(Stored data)
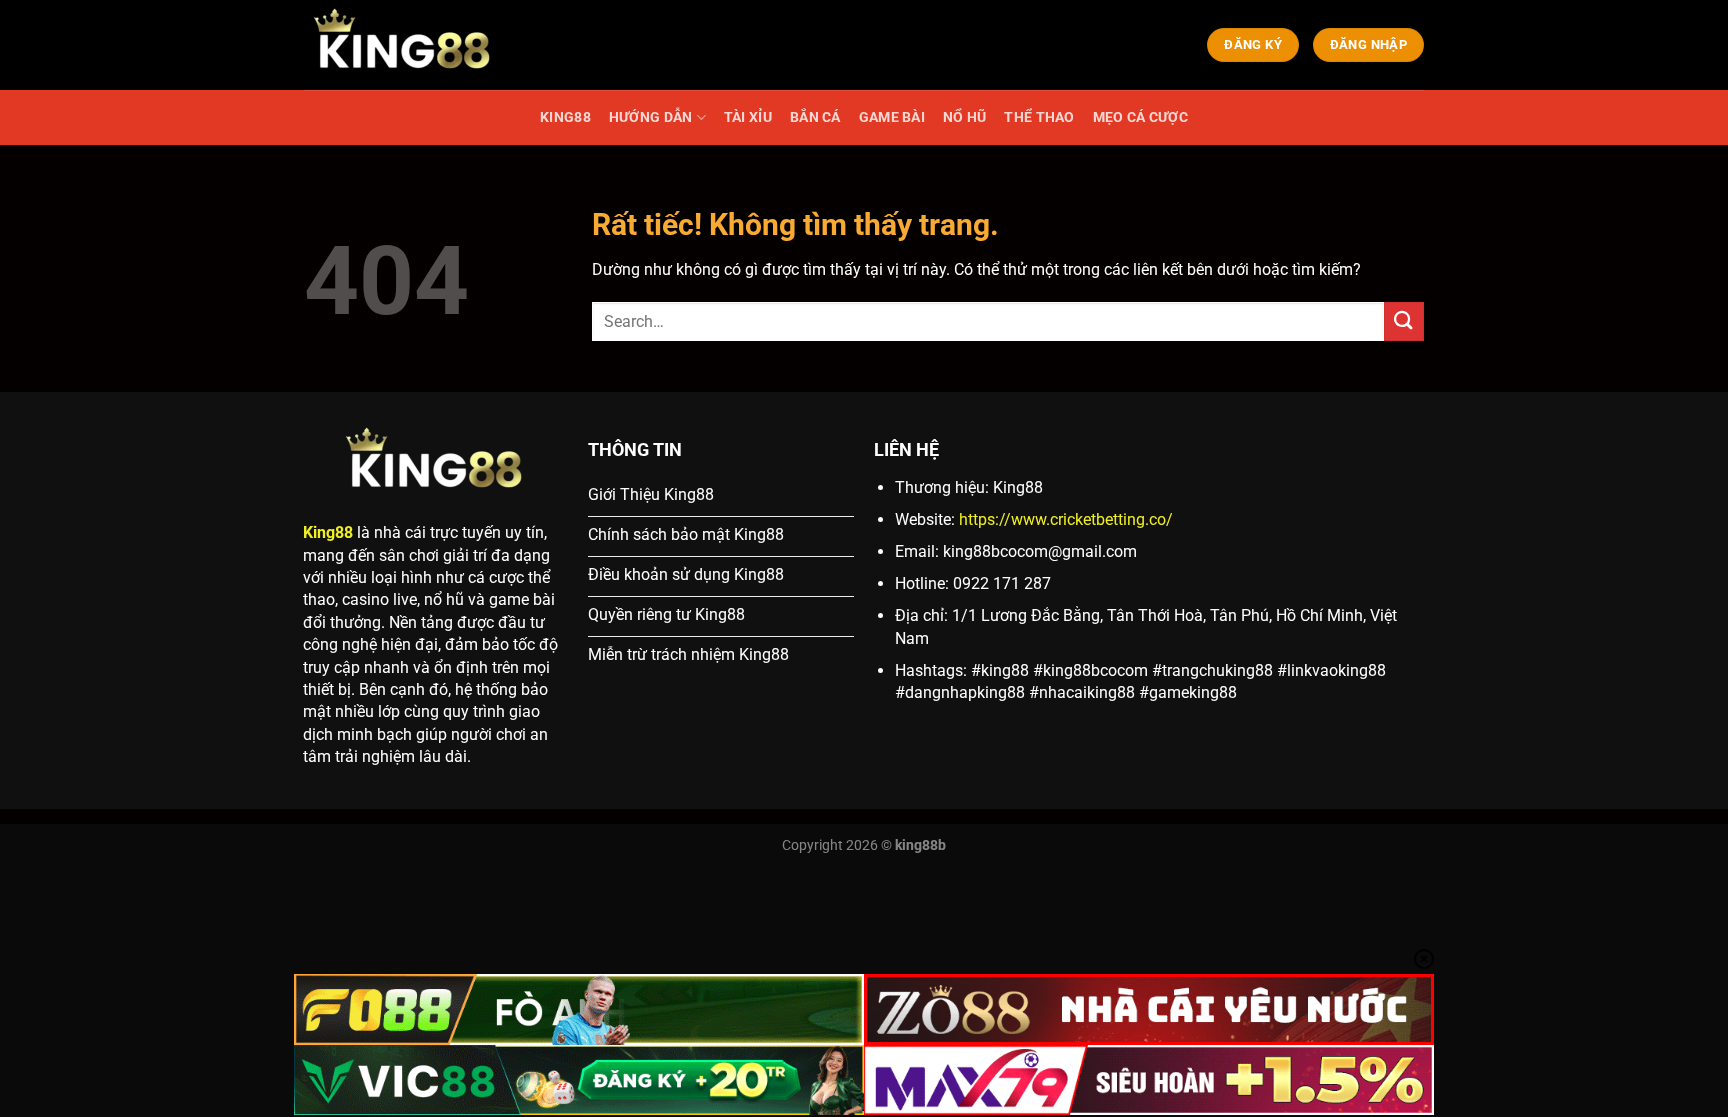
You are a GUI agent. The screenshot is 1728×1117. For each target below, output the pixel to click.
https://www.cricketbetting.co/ (1066, 519)
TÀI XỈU (748, 117)
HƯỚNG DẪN (651, 117)
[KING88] (404, 45)
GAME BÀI (892, 117)
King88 (328, 532)
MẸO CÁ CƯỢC (1140, 117)
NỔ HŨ (964, 117)
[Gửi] (1404, 321)
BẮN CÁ (815, 117)
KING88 (565, 117)
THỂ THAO (1039, 117)
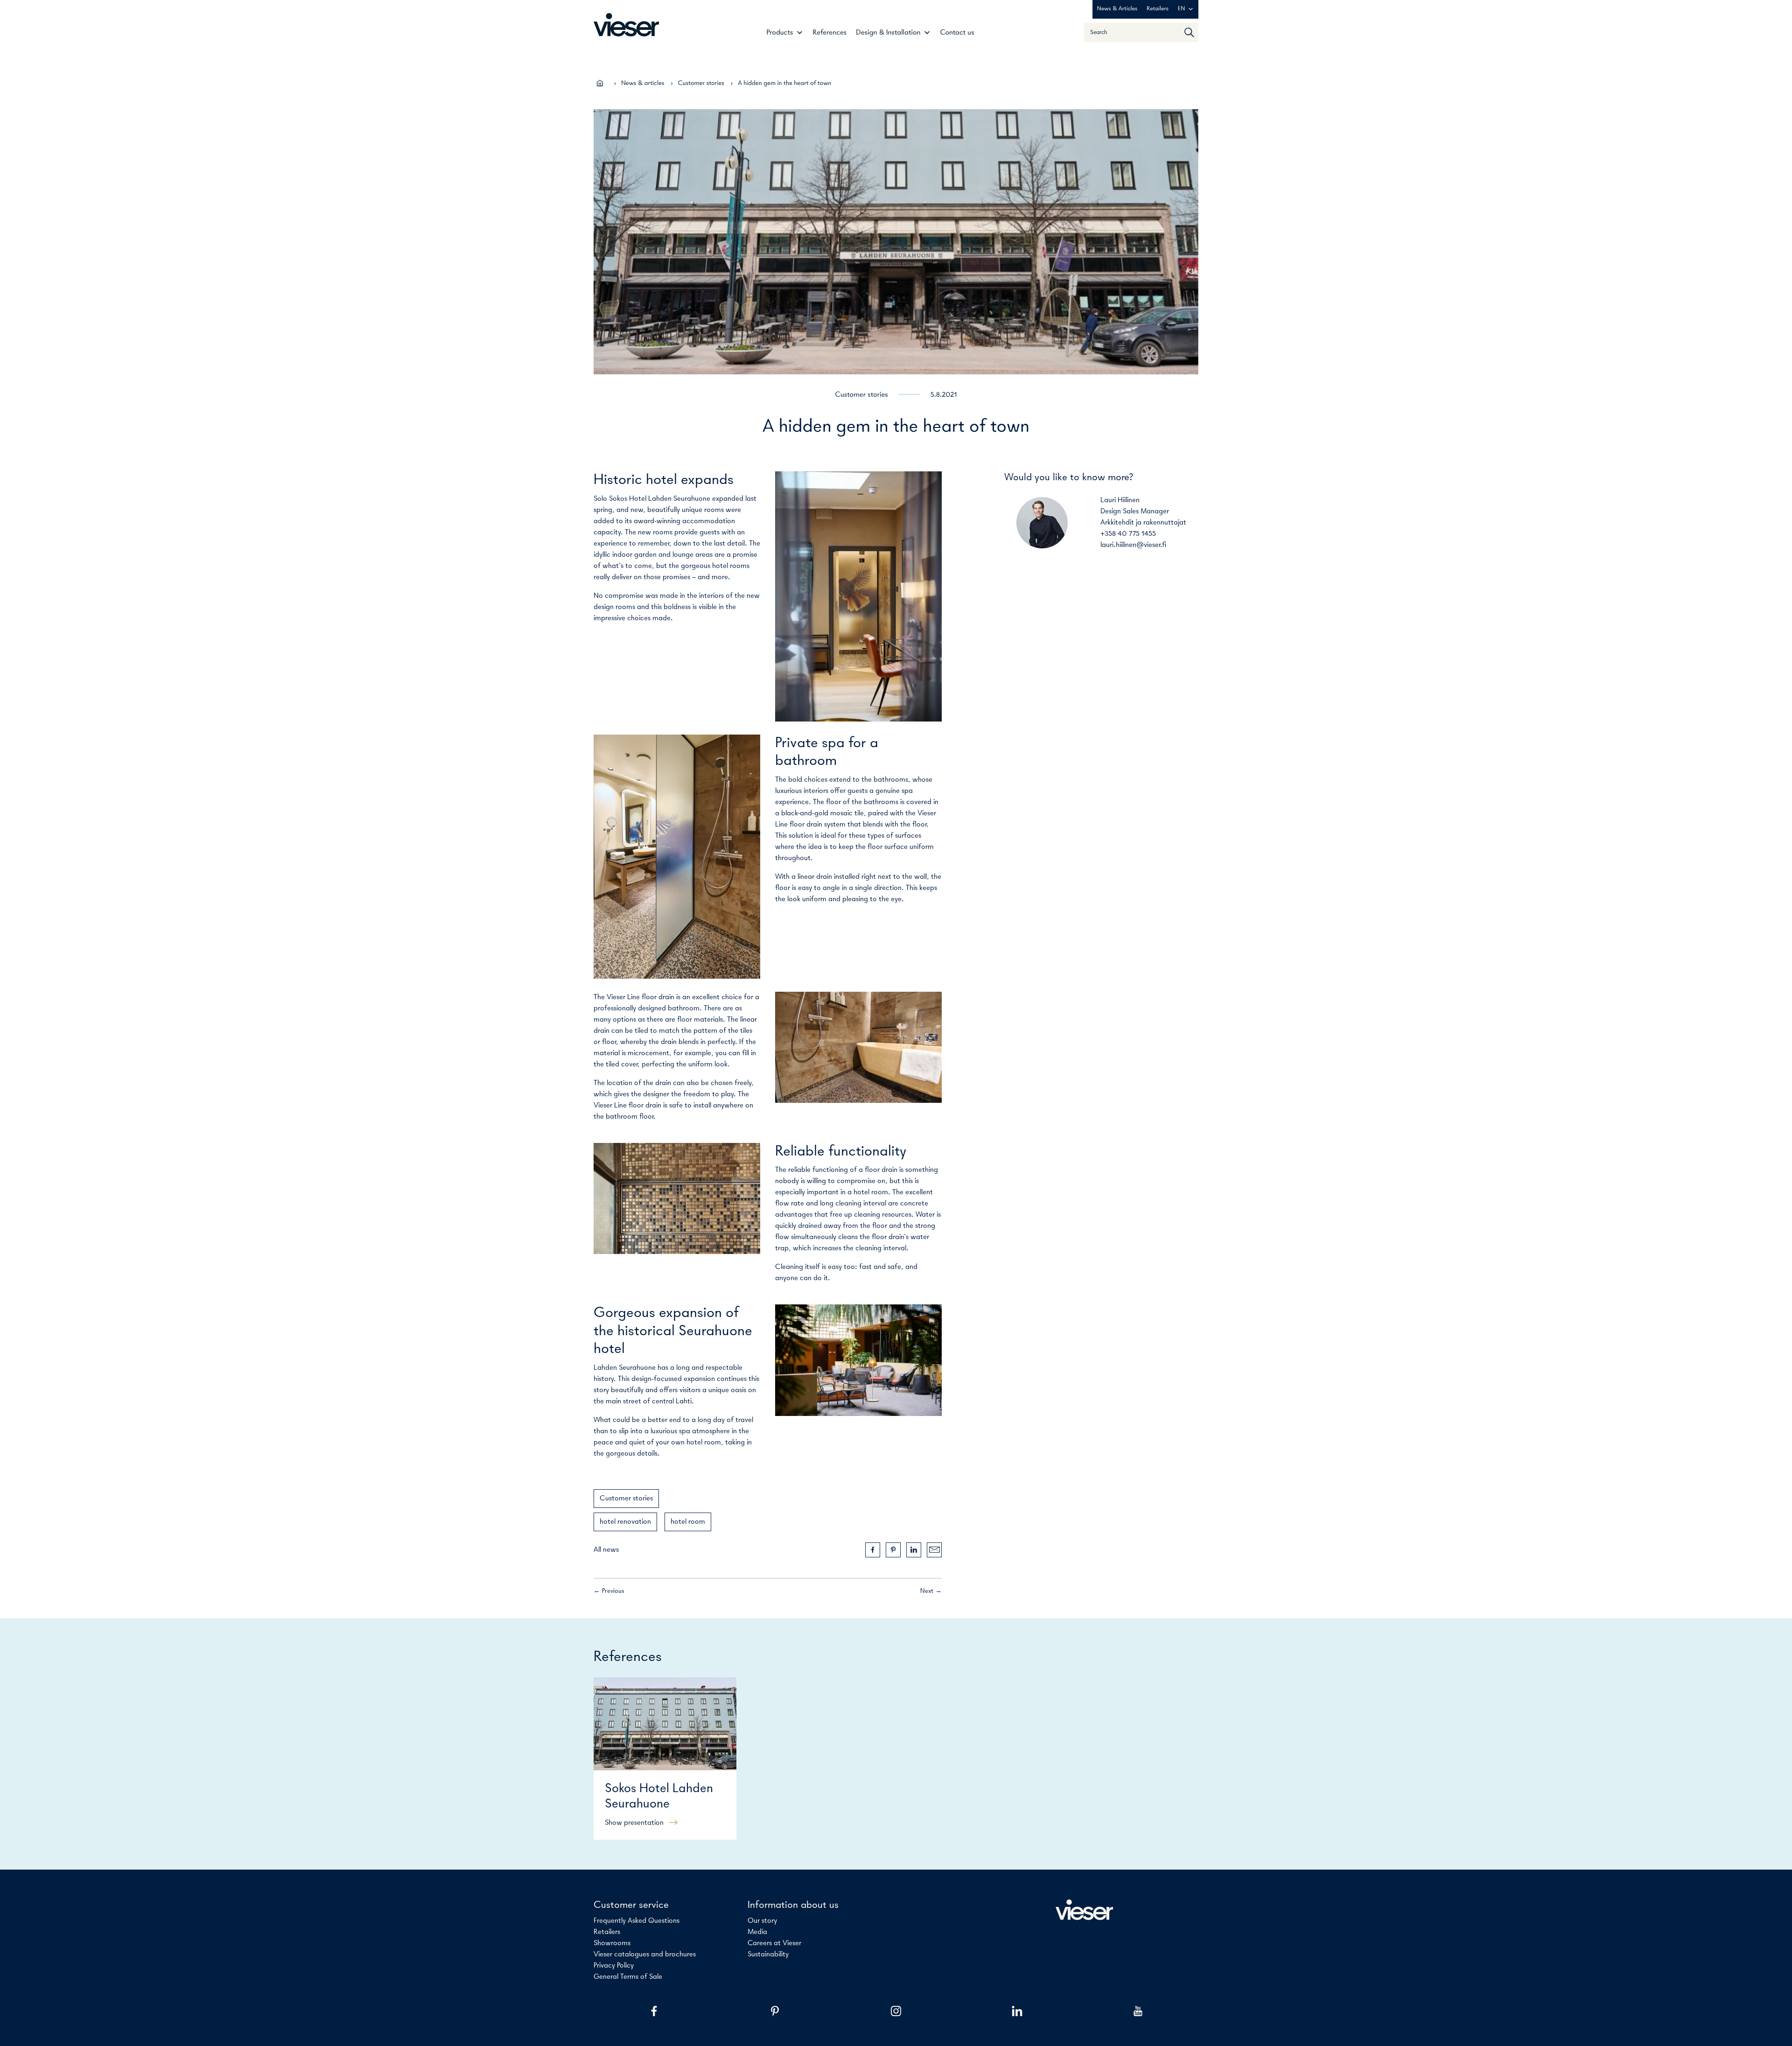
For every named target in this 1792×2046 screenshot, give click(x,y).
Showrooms (612, 1943)
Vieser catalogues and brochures (645, 1954)
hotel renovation (625, 1522)
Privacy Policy (614, 1965)
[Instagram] (895, 2011)
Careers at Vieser (774, 1943)
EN (1181, 9)
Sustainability (768, 1954)
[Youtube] (1138, 2011)
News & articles (642, 83)
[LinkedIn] (1017, 2011)
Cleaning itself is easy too (815, 1267)
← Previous (609, 1591)
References (829, 32)
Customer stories (701, 83)
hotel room (688, 1522)
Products (779, 32)
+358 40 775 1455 (1128, 534)
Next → (931, 1591)
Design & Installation (888, 32)
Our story (762, 1921)
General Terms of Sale (628, 1977)
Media (757, 1932)
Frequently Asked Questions (636, 1921)
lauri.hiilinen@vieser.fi (1133, 545)
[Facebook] (654, 2011)
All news (606, 1550)
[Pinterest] (774, 2011)
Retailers (1158, 9)
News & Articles (1117, 9)
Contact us (957, 32)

INSTRUCTIONS FOR THE TASK: Would you reproduce the lines above, from the very first through the line containing "Vieser catalogues and brochures (645, 1954)", exactly and without the pictures?

YOUR RESPONSE:
You are a GUI agent. The screenshot is 1728×1117. For each target below, output the pixel to click.
https://www.cricketbetting.co/ (1066, 519)
TÀI XỈU (748, 117)
HƯỚNG DẪN (651, 117)
[KING88] (404, 45)
GAME BÀI (892, 117)
King88 (328, 532)
MẸO CÁ CƯỢC (1140, 117)
NỔ HŨ (964, 117)
[Gửi] (1404, 321)
BẮN CÁ (815, 117)
KING88 (565, 117)
THỂ THAO (1039, 117)
For every named target in this 1792×2046 screenshot, give click(x,y).
Showrooms (612, 1943)
Vieser catalogues and brochures (645, 1954)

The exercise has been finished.